On suit désormais la direction de Nancy, qui est à moins de trente kilomètres. Au sortir de Pont-à-Mousson, la route de Blénod a été réalisée de 1724 à 1728 par le comte de Hautey. Nous voici à Dieulouard. Pour le site internet du tourisme en Meurthe-et-Moselle, c’est ici que la grande voie romaine de Lyon à Trèves par Metz traversait la Moselle, obliquant vers Toul (D411). La cité, installée sur la basse terrasse alluviale de la rivière était divisée en îlots reliés par de frêles ponts de pierre et de bois. La ville a vu passer Jeanne d’Arc en 1429. D’après la Notice historique sur Scarpone et Dieulouard, la future libératrice de la France, en route pour Nancy, a suivi la voie romaine de Toul à Dieulouard pour aller prier devant la statue de Notre-Dame des Grottes. Au XVIIe siècle, placé sur les axes desservant Metz, Toul et Nancy (la forêt de Haye n’est percée pour la route Paris-Strasbourg qu’au début du XVIIIe siècle), Dieulouard a eu à subir les affres des occupations française, lorraine, allemande, suédoise…

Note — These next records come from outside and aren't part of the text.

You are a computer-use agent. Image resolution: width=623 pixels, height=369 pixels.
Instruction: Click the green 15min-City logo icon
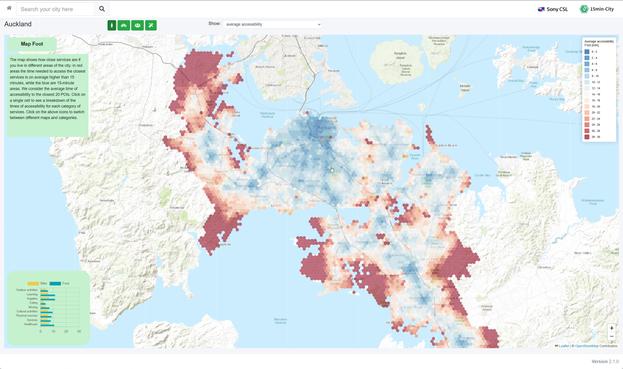click(584, 9)
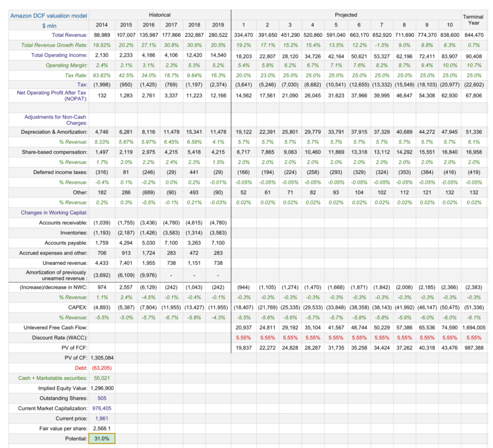This screenshot has height=448, width=493.
Task: Click Terminal Year free cash flow 1,694,005
Action: (474, 328)
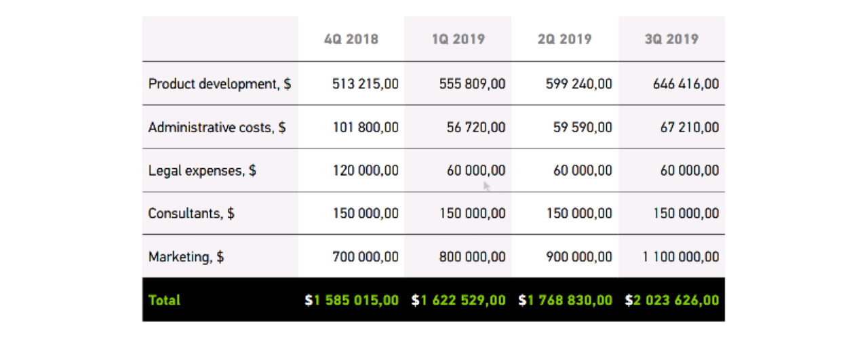The image size is (868, 352).
Task: Select the Marketing value 1 100 000,00
Action: (x=681, y=257)
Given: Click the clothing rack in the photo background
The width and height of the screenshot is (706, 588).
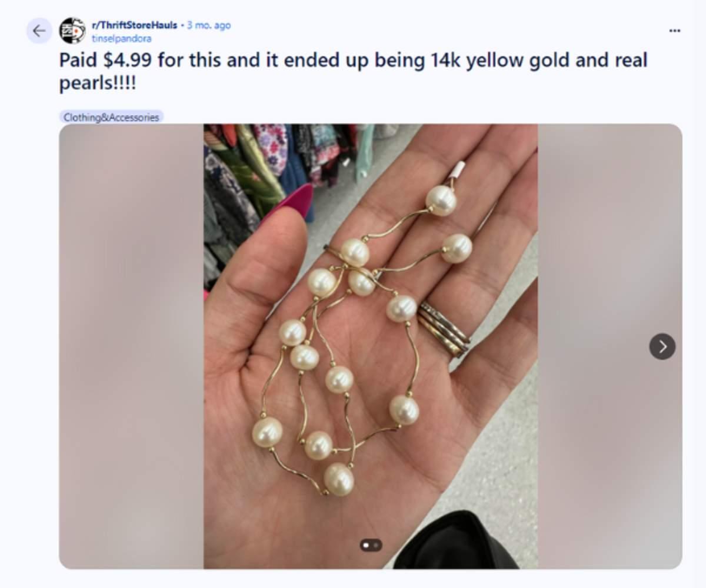Looking at the screenshot, I should (277, 165).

Plaque de la RN57 à Marbache. Photo: Marc Verney, avril 2012.

A dix kilomètres de Nancy, voici Pompey. Géographiquement, nous sommes à côté du lieu où la Meurthe (qui traverse Nancy) se jette dans la Moselle. C’est là, nous dit l’encyclopédie Wikipédia que l'évêque Euchaire aurait été massacré avec 2000 chrétiens en 362. Vieille terre viticole, Pompey est surtout connu pour avoir hébergé l’aciérie qui a produit en 1887 les 8000 tonnes d’acier qui serviront à construire la Tour Eiffel. Hélas, l’activité des hauts fourneaux, commencée en 1874, s’achèvera définitivement en 1986 avec les premiers soubresauts de la crise de la sidérurgie française.

La départementale 657 entre dans Nancy par la rue de Metz (logique!). Pour le site de l’office du tourisme de Nancy, c’est «un gué sur la Meurthe –utilisé par les hommes et les bêtes-, la proximité de la giboyeuse forêt de Haye, le passage de la voie nord-sud la plus praticable et de l’axe de circulation est-ouest du sel (qui) ont certainement décidé (au XIe siècle) le duc Gérard à établir une petite place forte du nom de Nanciacum». Au XIIe siècle, Nancy devient la capitale du duché de Lorraine, relevant du Saint-Empire. Mais la cité ne profite pas de la relance du commerce, à cette époque (C’est la commune voisine de Saint-Nicolas-du-Port qui domine). Il faudra attendre la fin du XVIe siècle et la création de la Ville-Neuve de Nancy par Charles III pour que la cité prenne un nouvel essor. La ville sera rattachée à la France en 1766, après le règne du duc Stanislas Lecksinski, qui aura embelli son centre avec la réalisation de la belle place Stanislas (1752-1756).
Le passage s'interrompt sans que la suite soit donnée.